CSDHI – Un groupe d’activistes luttant contre le phénomène du féminicide en Iran affirme avoir documenté 191 cas en 2022, ce qui équivaut à environ un meurtre tous les deux jours, mais le nombre réel est probablement plus élevé en raison de la sous-déclaration des membres de la famille et des autorités.
Dans son rapport annuel, publié le 8 mars, StopFemicideIran (SFI), une initiative de l’Alliance pour les droits de toutes les minorités (ARAM), indique que le nombre de fémicides documentés – le meurtre d’une femme ou d’une fille en raison de son sexe – a augmenté de 17 % par rapport à l’année précédente.
Selon la SFI, cette augmentation pourrait être le résultat d’une « tendance plus marquée de la société à signaler les cas et d’un taux accru de féminicides impliquant le gouvernement iranien ».

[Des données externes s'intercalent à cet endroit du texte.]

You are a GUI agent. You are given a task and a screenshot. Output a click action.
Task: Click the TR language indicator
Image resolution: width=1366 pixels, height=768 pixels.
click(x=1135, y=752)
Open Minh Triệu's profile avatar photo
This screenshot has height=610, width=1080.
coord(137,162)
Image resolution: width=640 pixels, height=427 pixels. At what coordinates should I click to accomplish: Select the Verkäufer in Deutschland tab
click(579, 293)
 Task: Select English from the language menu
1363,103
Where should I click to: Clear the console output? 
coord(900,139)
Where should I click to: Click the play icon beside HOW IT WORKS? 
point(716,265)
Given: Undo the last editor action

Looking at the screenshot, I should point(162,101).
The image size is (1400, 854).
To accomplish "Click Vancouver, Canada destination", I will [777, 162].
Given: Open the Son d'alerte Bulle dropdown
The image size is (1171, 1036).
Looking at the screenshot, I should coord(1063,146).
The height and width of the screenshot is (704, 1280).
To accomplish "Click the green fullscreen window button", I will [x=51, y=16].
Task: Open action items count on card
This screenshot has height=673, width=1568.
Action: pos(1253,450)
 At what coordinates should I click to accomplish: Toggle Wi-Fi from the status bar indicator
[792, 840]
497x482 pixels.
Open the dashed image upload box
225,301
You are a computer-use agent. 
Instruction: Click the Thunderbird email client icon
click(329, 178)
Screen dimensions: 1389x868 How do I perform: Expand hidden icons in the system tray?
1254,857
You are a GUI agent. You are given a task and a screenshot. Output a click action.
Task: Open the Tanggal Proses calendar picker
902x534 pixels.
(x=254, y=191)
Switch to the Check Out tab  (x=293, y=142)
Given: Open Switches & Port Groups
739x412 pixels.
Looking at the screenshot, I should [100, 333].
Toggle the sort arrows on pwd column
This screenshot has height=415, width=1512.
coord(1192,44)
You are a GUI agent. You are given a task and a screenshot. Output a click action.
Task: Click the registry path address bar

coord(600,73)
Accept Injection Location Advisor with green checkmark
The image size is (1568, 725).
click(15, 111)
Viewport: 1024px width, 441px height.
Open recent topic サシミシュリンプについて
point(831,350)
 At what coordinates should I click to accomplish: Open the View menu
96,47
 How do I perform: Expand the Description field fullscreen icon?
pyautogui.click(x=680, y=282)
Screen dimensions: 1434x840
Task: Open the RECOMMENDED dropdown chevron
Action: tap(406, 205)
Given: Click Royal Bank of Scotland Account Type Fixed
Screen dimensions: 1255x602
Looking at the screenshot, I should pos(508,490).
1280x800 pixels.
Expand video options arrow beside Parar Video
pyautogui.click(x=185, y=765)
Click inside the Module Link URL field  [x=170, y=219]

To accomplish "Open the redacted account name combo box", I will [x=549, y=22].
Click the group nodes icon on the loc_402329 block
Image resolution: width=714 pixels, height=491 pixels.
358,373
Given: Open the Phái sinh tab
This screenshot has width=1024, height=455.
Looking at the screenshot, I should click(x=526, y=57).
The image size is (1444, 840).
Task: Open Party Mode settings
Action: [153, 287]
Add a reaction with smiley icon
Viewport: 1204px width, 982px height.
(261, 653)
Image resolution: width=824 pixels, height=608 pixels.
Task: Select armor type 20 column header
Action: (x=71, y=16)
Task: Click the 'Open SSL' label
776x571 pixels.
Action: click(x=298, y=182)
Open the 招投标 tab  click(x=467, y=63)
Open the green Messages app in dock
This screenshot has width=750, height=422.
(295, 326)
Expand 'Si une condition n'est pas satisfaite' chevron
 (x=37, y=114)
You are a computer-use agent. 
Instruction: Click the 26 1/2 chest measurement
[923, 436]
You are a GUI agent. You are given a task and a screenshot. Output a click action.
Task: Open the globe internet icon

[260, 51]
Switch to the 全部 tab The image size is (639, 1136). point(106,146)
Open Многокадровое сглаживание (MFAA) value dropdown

Ce rapport est publié alors que des mois de manifestations nationales ont été organisés pour réclamer davantage de libertés et de droits pour les femmes en Iran. Le mouvement de protestation mené par les femmes a été déclenché par la mort, en septembre, d’une jeune femme de 22 ans, Mahsa Amini, détenue par la police pour des raisons de moralité.
Le féminicide toucherait les jeunes femmes
Selon la SFI, les victimes de fémicides sont principalement des jeunes femmes âgées de 20 à 35 ans.
Dans la plupart des cas, les noms des victimes ne sont pas connus du public, ce qui, selon SFI, « peut faire partie d’une stratégie visant à protéger les familles touchées des répercussions sociales ou à enterrer l’identité des victimes ».
Le rapport souligne que le mariage des enfants expose les femmes et les jeunes filles au risque de fémicide. Il cite le cas d’un homme décapité par sa femme de 17 ans en février 2022, après que celle-ci ait tenté de fuir leur domicile « parce qu’elle se trouvait dans un mariage abusif auquel elle avait été forcée de consentir à l’âge de 12 ans ».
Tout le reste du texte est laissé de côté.